Par acte extra-judiciaire signifié à personne le 5 novembre 2024, l'association Congés Intempéries BTP ' Caisse du Sud-Ouest a assigné Monsieur [R] [D] à comparaître devant le juge des référés du tribunal de commerce de Toulouse en recouvrement de cotisations « congés payés BTP » et majorations sur la période du 4ème trimestre 2019 au mois d'octobre 2024, avec demande de capitalisation et condamnations accessoires.

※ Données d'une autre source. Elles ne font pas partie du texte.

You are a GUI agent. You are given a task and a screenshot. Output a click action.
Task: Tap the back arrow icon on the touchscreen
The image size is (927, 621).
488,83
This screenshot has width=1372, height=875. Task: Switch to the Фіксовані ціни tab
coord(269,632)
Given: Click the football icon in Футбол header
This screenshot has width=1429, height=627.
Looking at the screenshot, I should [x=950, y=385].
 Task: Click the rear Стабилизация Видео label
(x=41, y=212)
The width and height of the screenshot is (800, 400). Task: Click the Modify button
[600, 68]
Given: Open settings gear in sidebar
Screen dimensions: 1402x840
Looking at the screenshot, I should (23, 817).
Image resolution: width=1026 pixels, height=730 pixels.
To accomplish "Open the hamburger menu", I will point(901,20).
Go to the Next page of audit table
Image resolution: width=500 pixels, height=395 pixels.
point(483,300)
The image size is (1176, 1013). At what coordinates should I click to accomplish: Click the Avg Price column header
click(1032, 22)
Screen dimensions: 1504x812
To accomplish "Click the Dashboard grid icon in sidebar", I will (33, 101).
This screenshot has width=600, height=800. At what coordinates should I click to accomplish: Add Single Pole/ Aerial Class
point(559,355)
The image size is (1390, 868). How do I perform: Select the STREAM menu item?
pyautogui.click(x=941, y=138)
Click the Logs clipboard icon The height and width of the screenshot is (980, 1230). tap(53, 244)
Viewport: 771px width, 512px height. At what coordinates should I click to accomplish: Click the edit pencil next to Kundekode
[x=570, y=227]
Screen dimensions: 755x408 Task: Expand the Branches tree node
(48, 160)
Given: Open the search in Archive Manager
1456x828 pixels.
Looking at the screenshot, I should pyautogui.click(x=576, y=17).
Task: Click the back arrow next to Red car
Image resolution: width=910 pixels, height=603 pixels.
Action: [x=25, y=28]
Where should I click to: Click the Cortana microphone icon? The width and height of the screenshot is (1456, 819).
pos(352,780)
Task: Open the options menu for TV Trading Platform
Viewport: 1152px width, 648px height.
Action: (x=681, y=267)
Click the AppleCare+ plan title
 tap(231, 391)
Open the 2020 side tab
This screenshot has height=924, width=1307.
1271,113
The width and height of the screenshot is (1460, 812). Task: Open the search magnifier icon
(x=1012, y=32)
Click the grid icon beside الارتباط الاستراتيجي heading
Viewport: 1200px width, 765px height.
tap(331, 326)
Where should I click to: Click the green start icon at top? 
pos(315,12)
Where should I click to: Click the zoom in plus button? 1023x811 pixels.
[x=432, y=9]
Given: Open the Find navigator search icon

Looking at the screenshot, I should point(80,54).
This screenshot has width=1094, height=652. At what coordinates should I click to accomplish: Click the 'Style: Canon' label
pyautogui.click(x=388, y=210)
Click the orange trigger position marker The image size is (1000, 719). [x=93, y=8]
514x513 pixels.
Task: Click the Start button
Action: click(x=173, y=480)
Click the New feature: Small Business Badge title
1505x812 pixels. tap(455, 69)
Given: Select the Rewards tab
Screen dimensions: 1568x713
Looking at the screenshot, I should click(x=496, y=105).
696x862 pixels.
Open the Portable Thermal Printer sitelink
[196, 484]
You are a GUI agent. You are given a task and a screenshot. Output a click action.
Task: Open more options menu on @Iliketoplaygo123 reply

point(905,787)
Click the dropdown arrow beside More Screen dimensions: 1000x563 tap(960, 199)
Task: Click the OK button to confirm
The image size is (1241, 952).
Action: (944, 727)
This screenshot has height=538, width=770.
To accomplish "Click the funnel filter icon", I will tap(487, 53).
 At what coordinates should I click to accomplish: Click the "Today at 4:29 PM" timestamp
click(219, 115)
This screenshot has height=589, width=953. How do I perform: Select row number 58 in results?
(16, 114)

Par ordonnance du 7 mai 2025, le tribunal de commerce de Toulouse a :
- dit irrecevable l'exception d'incompétence soulevée par Monsieur [R] [D] ;
- débouté Monsieur [R] [D] de sa demande de nullité de l'assignation du 5 novembre 2024 ;
- débouté Monsieur [R] [D] de sa demande liée à la prescription d'une partie des sommes réclamées ;
- condamné Monsieur [R] [D] à payer à l'Association Congés Intempérie BTP Caisse Sud Ouest les sommes provisionnelles de :
- 52 044,65 € au titre des cotisations dues, outre les majorations de retard à échoir à compter de la date d'exigibilité des cotisations au taux linéaire de 1% par mois à compter du 1er mois de retard ;
- 11 642,74 € au titre des majorations de retard échues au 4ème Trimestre 2019, 1er Trimestre 2020, 2ème Trimestre 2020, 3ème Trimestre 2020, 4ème Trimestre 2020, 1er Trimestre 2021, 2ème Trimestre 2021, 3ème Trimestre 2021, 4ème Trimestre 2021 et aux mois de juillet à décembre 2022, janvier à décembre 2023, janvier à octobre 2024 ;
- prononcé la capitalisation des intérêts échus des pénalités de retard ;
- dit mal fondé Monsieur [R] [D] en sa demande de délai de paiement et l'en a débouté ;
- condamné Monsieur [R] [D] à payer à l'Association Congés Intempérie BTP Caisse Sud Ouest la somme de 1 500 € au titre l'article 700 du code de procédure civile ;
- rejeté la demande formée au titre de l'article A444-32 du Code de Commerce ;
- dit qu'il n'y a pas lieu à exécution de l'Ordonnance au seul vu de la minute ;
- condamné Monsieur [R] [D] aux dépens.
Par déclaration du 21 juillet 2025, Monsieur [R] [D] a formé appel de l'ordonnance. La portée de l'appel est la réformation de l'ensemble des chefs de l'ordonnance à l'exception de ceux relatifs à l'exécution provisoire et à l'article A444-32 du code de commerce.
Par avis du 3 septembre 2025, l'affaire a fait l'objet d'une fixation à bref délai.
Par jugement du 27 janvier 2026, le tribunal de commerce de Montauban a ouvert une procédure de redressement judiciaire de Monsieur [D], et a désigné la Selarl [J] & Associés, prise en la personne de Maître [X] [B], en qualité de mandataire judiciaire.
La clôture est intervenue le 16 mars 2026, et l'affaire a été fixée à l'audience du 8 avril 2026.
Prétentions et moyens
Vu les conclusions d'appelant n°1 notifiées le 30 octobre 2025 auxquelles il est fait expressément référence pour l'énoncé du détail de l'argumentation, de Monsieur [R] [D] demandant, aux visas des articles 872 et 873 du Code de procédure civile, 1343-2 et 1343-5 du Code civil, L 3141-30, L 3141-32, D 3141-12, D 3141-20, D 3141-29, R/D 3141-19 du Code du travail, de :
- à titre principal,
- infirmer l'ordonnance rendue le 7 mai 2025 par le Tribunal de commerce de Toulouse en ce qu'elle :
- alloue une provision intégrale (cotisations + majorations échues + majorations à échoir) ;
- prononce la capitalisation (art. 1343-2 C. civ.) ;
- refuse les délais de paiement ;
- condamne l'appelant à 1 500 € art.